There was this guy, a doctor, a small, gentle man who had brought his father and friends to WhiskyFest. They really hit it off, laughing, as he got to the front of the line. His name was Elliot Goldofsky. Then, later, she ran into him again, with all his friends, and as he introduced her, they told her he was the best otolaryngologist in America. She asked what on earth that meant. Everyone laughed. Sissy and Elliot got to talking, first about surface things like bourbon, and then later, about really important things like life. At one point he blurted, “I feel so strongly we were meant to meet this evening.”
She went home. A week later, she and Julian found out their young son, Preston, was partially deaf. Now, four decades later, sitting at their dinner table in Kentucky, she began to cry. She cried then, too, she said, and went back into the story. They’d exchanged information and she found his number and called up to New York. Her voice broke when he answered.
“Elliott,” she said. “I need you.”
She smiled at me. Tears were still in her eyes. Elliott helped them choose the doctor who operated on Preston to try to restore his hearing. Now Preston will be the one to carry on those traditions and share them with people like a random doctor who came out to get a drink with some friends.
20
JULIAN LEFT THE CORN ON THE GRILL and came to greet me at the door. I’d finally taken the Van Winkles up on their offer to visit their “camp” in Michigan, which for me conjured visions of some rustic deer hunting place. When I followed the map to Harbor Springs, Michigan, and found huge white mansions on the shore and a quain
t downtown like something from the Hamptons, I started to laugh. Victorian summer homes with wide porches and American flags looked out onto rolling lawns and flower beds. Narrow footpaths ran between the homes, the whole place idyllic and languid. Old industrialist money lives up here on this lake—and new money, too: Betsy DeVos’s Amway-funded ship is at anchor in the marina. Pappy started to vacation here in the 1930s, even before he opened Stitzel-Weller.
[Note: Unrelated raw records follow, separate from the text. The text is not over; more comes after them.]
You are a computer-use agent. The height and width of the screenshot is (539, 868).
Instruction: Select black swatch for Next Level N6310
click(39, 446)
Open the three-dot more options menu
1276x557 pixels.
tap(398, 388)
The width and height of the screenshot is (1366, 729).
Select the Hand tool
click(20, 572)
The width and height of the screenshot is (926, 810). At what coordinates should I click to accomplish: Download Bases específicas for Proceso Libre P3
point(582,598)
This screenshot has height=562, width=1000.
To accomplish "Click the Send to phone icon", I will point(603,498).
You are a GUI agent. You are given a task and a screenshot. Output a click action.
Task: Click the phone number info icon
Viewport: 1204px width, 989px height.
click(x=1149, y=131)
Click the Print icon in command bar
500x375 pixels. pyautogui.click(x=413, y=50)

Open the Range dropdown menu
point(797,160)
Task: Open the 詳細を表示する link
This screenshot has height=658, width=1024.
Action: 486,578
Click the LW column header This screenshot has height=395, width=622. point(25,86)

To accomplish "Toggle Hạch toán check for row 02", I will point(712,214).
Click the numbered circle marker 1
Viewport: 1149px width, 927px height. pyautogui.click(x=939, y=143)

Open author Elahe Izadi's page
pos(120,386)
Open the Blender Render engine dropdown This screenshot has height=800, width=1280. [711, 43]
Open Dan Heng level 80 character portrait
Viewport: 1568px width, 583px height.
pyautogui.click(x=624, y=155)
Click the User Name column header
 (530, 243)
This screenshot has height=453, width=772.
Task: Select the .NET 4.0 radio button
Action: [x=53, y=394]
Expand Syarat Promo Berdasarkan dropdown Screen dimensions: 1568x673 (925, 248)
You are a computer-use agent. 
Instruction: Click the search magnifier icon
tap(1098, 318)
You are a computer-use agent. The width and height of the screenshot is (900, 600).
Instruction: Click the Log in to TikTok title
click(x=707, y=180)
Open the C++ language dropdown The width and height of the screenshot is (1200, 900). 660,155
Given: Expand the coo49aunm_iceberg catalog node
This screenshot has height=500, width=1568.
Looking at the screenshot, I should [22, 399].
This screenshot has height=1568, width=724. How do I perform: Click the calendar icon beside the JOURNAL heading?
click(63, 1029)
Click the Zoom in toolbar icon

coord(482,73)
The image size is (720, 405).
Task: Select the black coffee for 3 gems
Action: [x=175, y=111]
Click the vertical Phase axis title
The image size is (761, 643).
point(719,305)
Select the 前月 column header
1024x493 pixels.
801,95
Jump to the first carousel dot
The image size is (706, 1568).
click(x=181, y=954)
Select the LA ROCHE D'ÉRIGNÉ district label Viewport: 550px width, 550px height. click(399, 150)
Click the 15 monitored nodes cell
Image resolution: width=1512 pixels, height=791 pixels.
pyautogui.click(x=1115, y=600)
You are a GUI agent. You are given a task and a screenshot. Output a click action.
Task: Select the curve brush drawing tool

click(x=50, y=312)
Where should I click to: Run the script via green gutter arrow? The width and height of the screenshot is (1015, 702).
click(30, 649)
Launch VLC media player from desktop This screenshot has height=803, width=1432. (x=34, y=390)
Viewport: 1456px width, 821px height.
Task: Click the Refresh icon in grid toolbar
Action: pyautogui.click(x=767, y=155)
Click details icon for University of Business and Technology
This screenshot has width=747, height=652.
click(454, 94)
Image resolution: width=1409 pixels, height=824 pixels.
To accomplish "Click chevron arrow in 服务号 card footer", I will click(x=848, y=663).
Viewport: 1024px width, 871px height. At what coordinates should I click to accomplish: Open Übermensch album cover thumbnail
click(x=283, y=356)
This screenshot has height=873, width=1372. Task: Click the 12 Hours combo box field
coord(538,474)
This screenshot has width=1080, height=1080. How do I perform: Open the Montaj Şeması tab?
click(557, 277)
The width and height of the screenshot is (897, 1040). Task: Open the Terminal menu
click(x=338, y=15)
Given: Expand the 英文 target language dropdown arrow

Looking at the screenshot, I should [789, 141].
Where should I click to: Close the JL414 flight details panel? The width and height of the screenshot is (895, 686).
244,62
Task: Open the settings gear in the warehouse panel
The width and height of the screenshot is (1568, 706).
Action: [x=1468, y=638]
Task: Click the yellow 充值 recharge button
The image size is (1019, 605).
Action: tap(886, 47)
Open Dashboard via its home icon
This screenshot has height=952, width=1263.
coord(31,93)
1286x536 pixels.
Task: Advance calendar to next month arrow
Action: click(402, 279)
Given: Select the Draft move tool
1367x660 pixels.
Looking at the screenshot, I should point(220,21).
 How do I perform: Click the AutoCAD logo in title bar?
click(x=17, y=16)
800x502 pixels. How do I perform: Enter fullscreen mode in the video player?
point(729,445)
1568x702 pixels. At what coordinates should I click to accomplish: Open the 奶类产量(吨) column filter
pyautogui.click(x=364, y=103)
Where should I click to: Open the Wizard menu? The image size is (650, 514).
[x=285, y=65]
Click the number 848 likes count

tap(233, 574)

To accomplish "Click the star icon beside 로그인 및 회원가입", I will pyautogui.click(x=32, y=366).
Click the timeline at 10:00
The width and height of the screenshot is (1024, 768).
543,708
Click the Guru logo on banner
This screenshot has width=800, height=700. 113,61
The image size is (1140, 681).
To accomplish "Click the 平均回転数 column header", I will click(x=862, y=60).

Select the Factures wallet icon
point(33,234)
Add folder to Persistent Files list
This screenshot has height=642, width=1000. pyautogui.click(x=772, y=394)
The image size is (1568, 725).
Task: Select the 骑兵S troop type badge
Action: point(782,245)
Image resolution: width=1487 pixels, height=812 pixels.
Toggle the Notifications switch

I came into a great room with a cathedral ceiling flooded with light.
“First of all,” Julian said, “what would you like?”
“I’d like a glass of water and then a whiskey drink.”
They built this house in the past decade for their ever-expanding family of grandkids (there is a huge bunk room upstairs laid out like in the children’s book Madeline), able to afford such a place because of the success of Pappy. For years, they piled into small condos or rented houses and scrimped and saved and kept this vestige of Pappy’s genteel old world alive and part of their tradition. Now they’d built this big home, with enough room for everyone, and during the summer they pack up from the swelter of Kentucky and the family circles through. Pappy’s real value to his family can’t be seen at whiskey shows or on bourbon blogs. The success bought him the space and freedom to have this life and the luxury of having all his people close and along for the ride. They live slow here. I liked it. He poured drinks. Music played. We sat around and talked, and although I thought he was blissed out, there was something churning just out of sight.
“Lawrenceburg, Kentucky,” he said, apropos of nothing. “Did that hit you heavy like it hit me? That was a freaky day.”
I was surprised he wanted to go back there. I told him that was the first time I really understood what Pappy meant to him. I’d always seen his bourbon as an inheritance story, not a survival-in-the-wilderness story. “That’s probably the most important part about this whole thing,” he said, “that fucking awful but blessed thing that kicked this whole thing off from 1983 until 2002.”